Insgesamt war unser Kinobesuch eine bereichernde Erfahrung. Der Film hatte viele wichtige Fragen zum Krieg thematisiert und brachte uns zum Nachdenken. Es war schön, ein Einsaalkino zu sehen, das trotz der Schwierigkeiten ein zahlreiches Publikum anziehen kann. 
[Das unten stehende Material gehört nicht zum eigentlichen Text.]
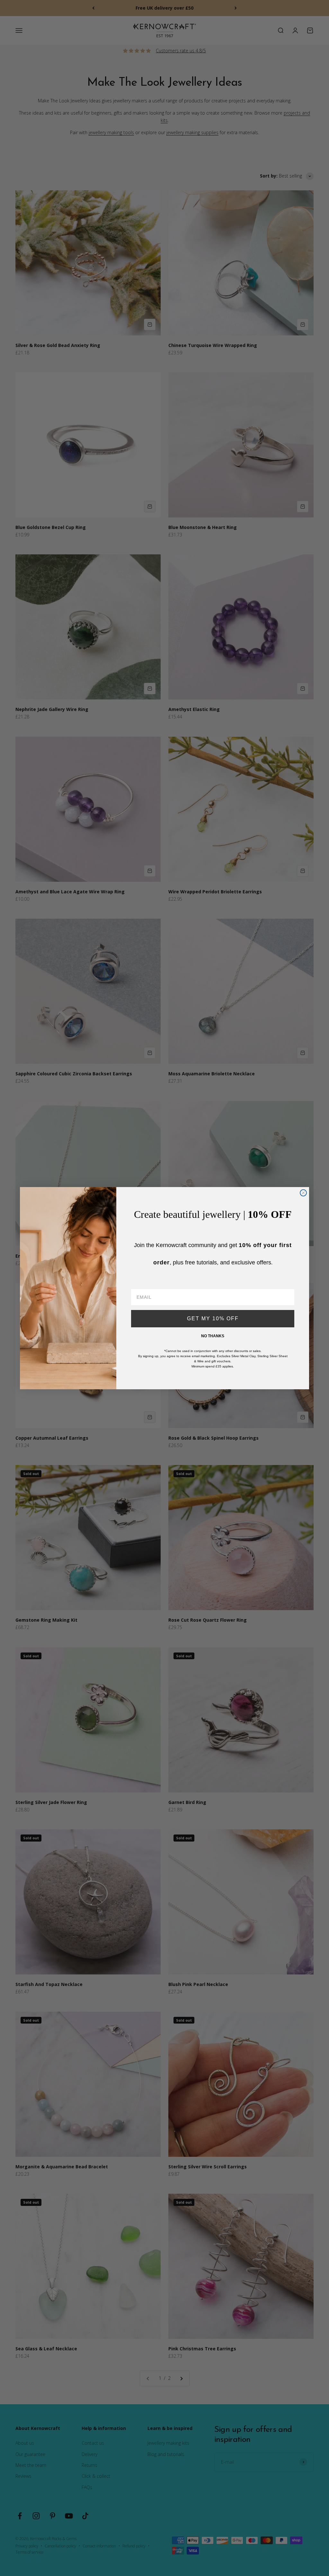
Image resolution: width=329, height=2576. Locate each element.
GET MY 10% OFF (213, 1318)
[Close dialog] (303, 1193)
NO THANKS (212, 1336)
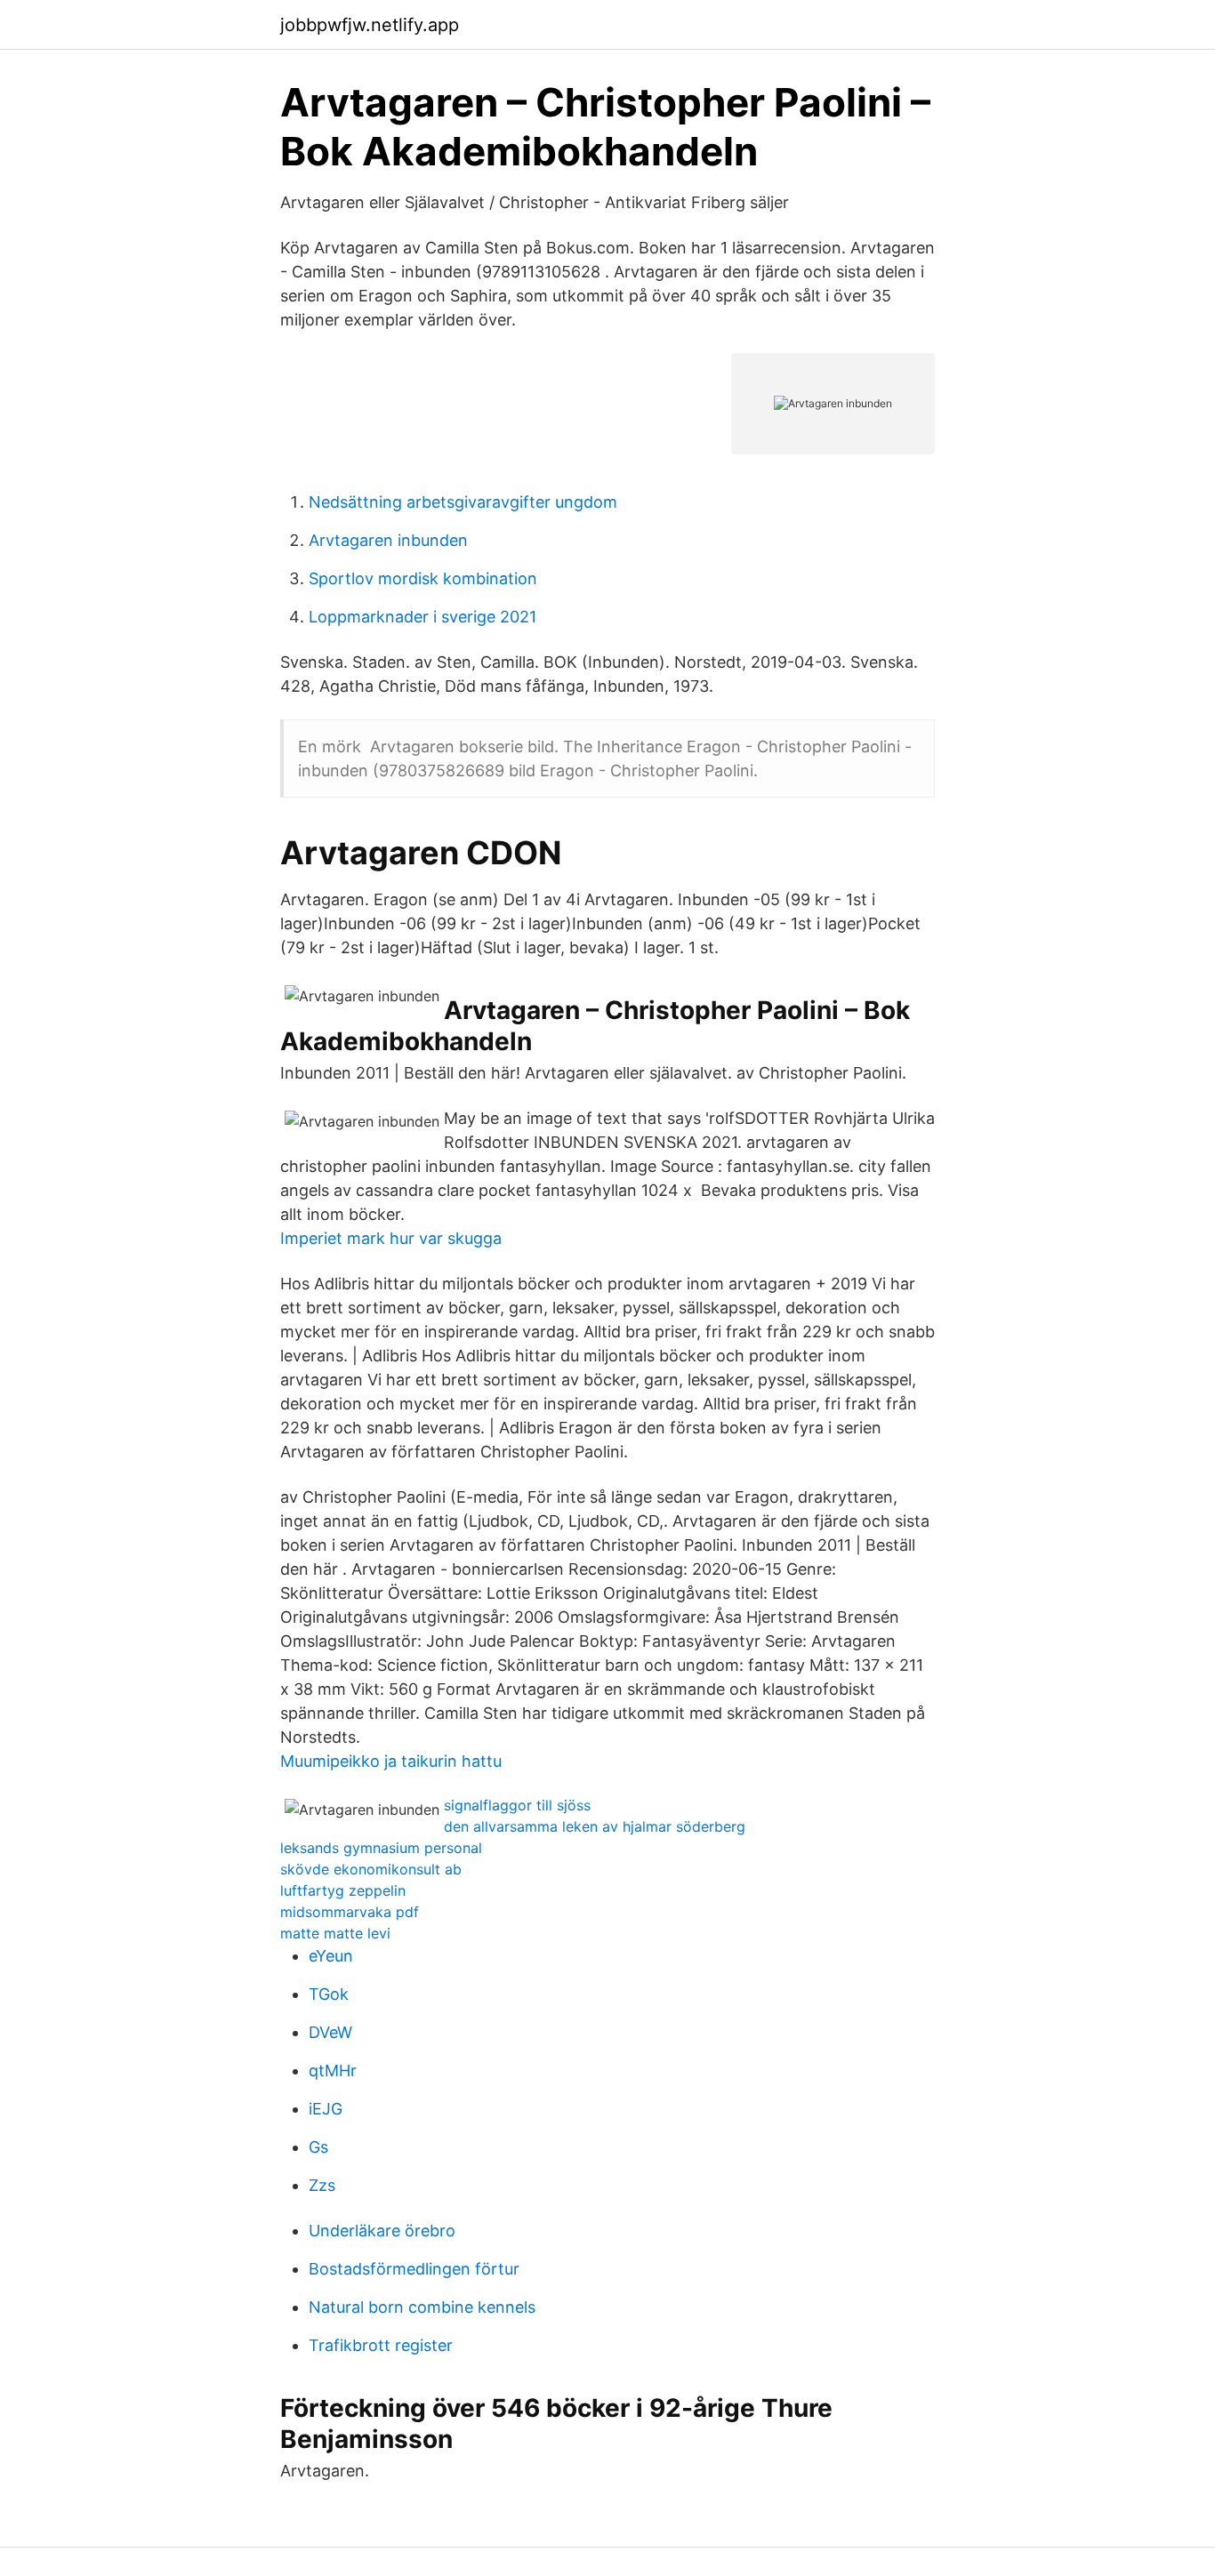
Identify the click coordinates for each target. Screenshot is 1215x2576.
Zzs (322, 2185)
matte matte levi (335, 1933)
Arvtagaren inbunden (388, 540)
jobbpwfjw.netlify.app (369, 25)
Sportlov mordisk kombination (423, 578)
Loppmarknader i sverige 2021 (422, 616)
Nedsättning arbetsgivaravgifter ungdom (463, 502)
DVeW (330, 2032)
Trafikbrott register (381, 2345)
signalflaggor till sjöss (517, 1805)
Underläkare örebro (382, 2230)
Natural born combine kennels (422, 2307)
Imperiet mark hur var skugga (391, 1238)
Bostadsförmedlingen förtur (414, 2268)
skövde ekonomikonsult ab (371, 1869)
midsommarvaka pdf (349, 1912)
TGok (329, 1994)
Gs (318, 2147)
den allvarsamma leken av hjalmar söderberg (594, 1826)
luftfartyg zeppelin (343, 1890)
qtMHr (333, 2070)
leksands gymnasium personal (381, 1848)
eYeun (331, 1955)
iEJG (325, 2108)
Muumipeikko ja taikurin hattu (391, 1761)
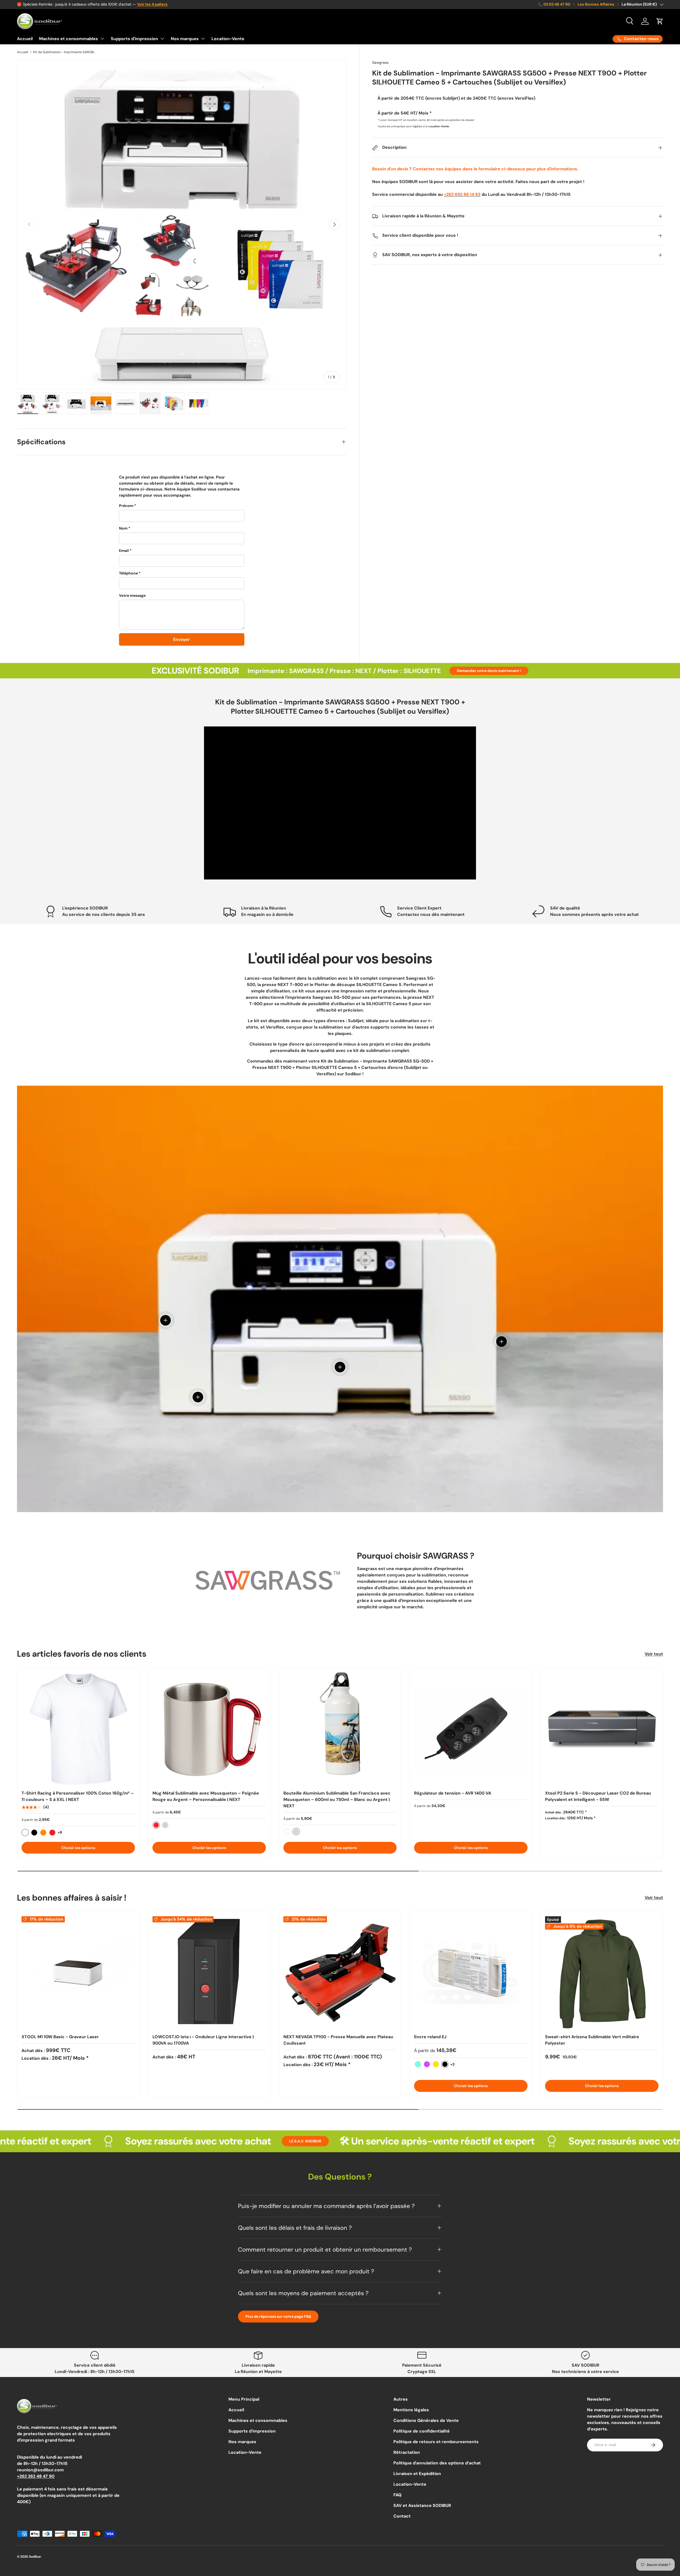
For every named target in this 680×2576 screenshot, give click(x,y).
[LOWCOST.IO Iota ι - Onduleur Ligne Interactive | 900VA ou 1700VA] (209, 1973)
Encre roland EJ (430, 2037)
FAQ (397, 2495)
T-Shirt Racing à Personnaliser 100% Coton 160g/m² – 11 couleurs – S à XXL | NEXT (78, 1796)
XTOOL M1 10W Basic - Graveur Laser (60, 2037)
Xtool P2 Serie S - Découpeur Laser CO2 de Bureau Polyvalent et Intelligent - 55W (598, 1796)
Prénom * (127, 505)
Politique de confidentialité (421, 2431)
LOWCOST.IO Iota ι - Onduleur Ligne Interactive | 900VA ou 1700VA (203, 2040)
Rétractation (406, 2452)
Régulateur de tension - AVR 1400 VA (452, 1793)
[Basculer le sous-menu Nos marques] (203, 38)
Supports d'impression (134, 38)
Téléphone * (130, 573)
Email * (125, 550)
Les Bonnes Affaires (595, 4)
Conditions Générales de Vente (426, 2420)
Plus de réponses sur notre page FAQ (278, 2316)
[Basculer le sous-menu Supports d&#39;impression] (162, 38)
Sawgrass (380, 62)
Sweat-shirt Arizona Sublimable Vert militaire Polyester (592, 2040)
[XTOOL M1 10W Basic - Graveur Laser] (78, 1973)
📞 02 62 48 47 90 (554, 4)
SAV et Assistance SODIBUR (422, 2505)
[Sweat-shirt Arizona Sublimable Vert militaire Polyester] (601, 1973)
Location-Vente (227, 38)
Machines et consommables (68, 38)
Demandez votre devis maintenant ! (489, 670)
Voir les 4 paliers (152, 4)
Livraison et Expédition (417, 2473)
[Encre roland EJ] (471, 1973)
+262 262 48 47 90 (35, 2476)
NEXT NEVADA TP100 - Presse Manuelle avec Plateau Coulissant (338, 2040)
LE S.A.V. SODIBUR (125, 2141)
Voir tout (654, 1654)
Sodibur (35, 2556)
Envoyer (181, 639)
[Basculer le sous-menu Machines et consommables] (102, 38)
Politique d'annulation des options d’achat (437, 2463)
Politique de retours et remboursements (436, 2441)
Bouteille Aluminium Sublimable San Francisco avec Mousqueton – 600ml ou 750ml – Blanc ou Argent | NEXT (336, 1799)
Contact (402, 2516)
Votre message (132, 595)
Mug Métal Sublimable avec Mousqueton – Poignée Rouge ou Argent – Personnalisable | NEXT (205, 1796)
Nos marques (185, 38)
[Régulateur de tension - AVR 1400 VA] (471, 1729)
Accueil (25, 38)
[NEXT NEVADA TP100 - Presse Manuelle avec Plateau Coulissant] (340, 1973)
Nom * (124, 528)
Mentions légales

Ein Ausweg aus dem Kinosterben

Und genau das, denken wir, macht den grossen Unterschied zum isolierten Streaming. Nicht die grosse Leinwand oder die gute Tonqualität oder sogar die spezielle Filmauswahl. Ein Kinobesuch ist ein soziales Event, bei dem man sich mit seinen Freunden und vielen Unbekannten mehrere Stunden auf ein bestimmtes Thema einlässt und gemeinsam dazulernt. Genauso wie René Gerber es gesagt hat: 

„Nicht zuhause auf dem Sofa alleine Streamingdienste schauen, sondern mit anderen Leuten zusammen etwas zu erleben.“

René Gerber

Wir denken, diesen sozialen Aspekt weiter zu fördern, so wie es das Kino in der Reitschule schon macht, kann das weitere Kinosterben verhindern. Es gibt viele Arten, diese Eventisierung zu fördern. Konkrete Beispiele in Bern sind Diskussionsrunden, Interviews mit Schauspielern und Regisseuren, themenbezogene Referate und Filmgespräche. An anderen Orten in der Schweiz verbindet man das Kinoerlebnis mit Gastroangeboten und Hotels (BlueCinema in Chur, Cinema8 in Schöftland) oder führt ‘Filme on demand’ ein, bei dem die Zuschauer selbst direkt über die Filmauswahl abstimmen können (theoneswelove.ch) 

Mit all diesen Massnahmen sind wir uns sicher, dass sich die Kinos auch weiterhin ihren Platz in der Kulturbranche sichern können.